Obviously, we will recognize during the picture reminiscences and echoes of previous works of the director, more than a familiar tune, a familiar topic that the follower of the films of the Bosnian will readily recognize. Thus, more than one of the tracks the band  performs live evoke the respective film in which it is used, we can feel the movies flowing through the documentary, with its rhythms, tones, also traditional instruments, as well as, of course, the nature or soul of the music. We will ppreciate the passion for music of the filmmaker flowing through the amalgamation of blues, folk, rock and roll, rumba, violins, accordions, among many other elements, because although film and music are different arts, a connoisseur of Kusturica films can easily get an idea of ​​the music that he would create. It is evident in the testimony of one of the band members the Gypsy pride for their music, other musicians also disowns to see on his land what he considers impostors listening reggae rhythms, considers they, Gypsy, have their own blues with Roma music.
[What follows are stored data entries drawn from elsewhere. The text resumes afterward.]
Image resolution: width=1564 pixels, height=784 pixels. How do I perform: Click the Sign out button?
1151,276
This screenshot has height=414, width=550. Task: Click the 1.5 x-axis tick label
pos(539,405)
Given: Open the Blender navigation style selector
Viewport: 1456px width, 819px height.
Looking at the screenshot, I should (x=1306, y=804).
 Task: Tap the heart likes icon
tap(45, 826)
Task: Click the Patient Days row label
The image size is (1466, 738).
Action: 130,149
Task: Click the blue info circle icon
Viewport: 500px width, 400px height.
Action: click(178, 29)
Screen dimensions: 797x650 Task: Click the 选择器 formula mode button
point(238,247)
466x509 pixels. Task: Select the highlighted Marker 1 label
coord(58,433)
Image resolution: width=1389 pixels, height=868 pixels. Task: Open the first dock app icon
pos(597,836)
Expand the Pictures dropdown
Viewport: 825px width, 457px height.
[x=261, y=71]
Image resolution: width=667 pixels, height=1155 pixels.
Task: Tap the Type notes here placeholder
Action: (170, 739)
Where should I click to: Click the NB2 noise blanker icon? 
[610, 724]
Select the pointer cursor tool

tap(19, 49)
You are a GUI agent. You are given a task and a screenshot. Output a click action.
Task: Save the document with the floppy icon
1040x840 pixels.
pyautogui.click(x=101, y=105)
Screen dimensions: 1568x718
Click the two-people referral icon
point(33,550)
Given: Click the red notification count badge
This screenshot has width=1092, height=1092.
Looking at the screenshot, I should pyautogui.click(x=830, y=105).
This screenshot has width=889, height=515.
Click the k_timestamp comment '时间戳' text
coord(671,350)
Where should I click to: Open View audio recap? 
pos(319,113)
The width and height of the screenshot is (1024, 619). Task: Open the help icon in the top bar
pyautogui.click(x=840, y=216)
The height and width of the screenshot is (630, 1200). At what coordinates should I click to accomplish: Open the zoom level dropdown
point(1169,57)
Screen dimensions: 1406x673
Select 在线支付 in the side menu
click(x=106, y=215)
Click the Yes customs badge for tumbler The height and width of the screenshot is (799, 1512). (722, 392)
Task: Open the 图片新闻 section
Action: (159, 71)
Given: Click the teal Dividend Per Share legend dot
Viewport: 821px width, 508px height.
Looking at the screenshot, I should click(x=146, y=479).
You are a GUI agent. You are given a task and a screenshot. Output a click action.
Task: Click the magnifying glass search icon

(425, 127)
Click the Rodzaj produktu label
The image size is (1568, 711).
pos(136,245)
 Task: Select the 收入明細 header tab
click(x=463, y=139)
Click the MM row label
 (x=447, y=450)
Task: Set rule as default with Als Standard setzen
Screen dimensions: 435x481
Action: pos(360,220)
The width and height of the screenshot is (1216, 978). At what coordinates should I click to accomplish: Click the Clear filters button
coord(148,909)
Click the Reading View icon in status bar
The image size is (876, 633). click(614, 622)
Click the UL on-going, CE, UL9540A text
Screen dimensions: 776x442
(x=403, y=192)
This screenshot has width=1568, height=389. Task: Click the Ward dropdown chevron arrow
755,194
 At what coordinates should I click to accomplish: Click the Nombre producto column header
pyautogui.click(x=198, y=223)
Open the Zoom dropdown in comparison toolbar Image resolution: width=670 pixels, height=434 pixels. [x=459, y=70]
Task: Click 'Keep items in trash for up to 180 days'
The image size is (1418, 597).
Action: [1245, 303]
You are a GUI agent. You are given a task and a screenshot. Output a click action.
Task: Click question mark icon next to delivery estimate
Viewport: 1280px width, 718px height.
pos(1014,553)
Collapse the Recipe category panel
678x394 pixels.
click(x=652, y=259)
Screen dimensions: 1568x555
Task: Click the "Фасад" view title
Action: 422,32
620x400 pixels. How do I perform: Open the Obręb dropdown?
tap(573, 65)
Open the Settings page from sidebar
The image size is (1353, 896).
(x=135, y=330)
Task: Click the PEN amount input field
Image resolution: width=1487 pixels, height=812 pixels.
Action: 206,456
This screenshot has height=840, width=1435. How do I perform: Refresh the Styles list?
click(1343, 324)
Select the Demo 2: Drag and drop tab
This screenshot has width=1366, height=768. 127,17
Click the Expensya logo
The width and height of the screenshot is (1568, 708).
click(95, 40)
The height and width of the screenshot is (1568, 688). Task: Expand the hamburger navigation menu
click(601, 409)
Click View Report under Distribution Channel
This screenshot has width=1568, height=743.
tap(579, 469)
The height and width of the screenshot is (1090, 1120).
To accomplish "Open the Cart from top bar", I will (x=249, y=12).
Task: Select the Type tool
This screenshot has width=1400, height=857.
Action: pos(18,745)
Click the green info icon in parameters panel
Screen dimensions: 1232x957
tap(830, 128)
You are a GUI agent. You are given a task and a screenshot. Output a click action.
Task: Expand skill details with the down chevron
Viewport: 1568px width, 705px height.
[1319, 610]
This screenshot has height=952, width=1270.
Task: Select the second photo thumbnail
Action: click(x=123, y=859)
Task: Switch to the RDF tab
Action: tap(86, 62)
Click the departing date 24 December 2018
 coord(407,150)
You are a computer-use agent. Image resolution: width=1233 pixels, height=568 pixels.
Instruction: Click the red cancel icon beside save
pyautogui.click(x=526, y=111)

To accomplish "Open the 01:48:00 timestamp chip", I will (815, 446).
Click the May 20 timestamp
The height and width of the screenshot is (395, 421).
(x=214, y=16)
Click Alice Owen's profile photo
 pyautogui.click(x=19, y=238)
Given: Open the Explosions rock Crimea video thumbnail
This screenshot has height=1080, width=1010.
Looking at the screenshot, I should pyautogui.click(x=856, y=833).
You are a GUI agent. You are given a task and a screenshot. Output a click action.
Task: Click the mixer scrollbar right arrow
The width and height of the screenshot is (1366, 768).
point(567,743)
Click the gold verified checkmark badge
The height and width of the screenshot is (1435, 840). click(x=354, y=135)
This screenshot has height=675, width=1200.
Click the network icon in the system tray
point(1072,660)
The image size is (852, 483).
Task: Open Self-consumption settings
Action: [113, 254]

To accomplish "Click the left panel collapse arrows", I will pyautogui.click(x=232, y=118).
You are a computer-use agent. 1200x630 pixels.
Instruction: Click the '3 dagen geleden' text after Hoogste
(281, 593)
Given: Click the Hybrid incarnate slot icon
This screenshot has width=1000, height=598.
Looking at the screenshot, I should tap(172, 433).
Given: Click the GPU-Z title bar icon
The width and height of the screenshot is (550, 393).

As mentioned, if we continue the obsession of labeling films, the picture could be part of the documentary, a genre that is not characterized by excessive aesthetic contributions, not in advance, so we can not continue to see the progress of the good Balkan as film maker. Except the above sequence shots of outdoors and youth, captured in black and white, the film does not set much more than a documentary about the band of one of the greatest contemporary filmmakers, who unfortunately recent years suggest sets aside that undeniable and recognized talent of his.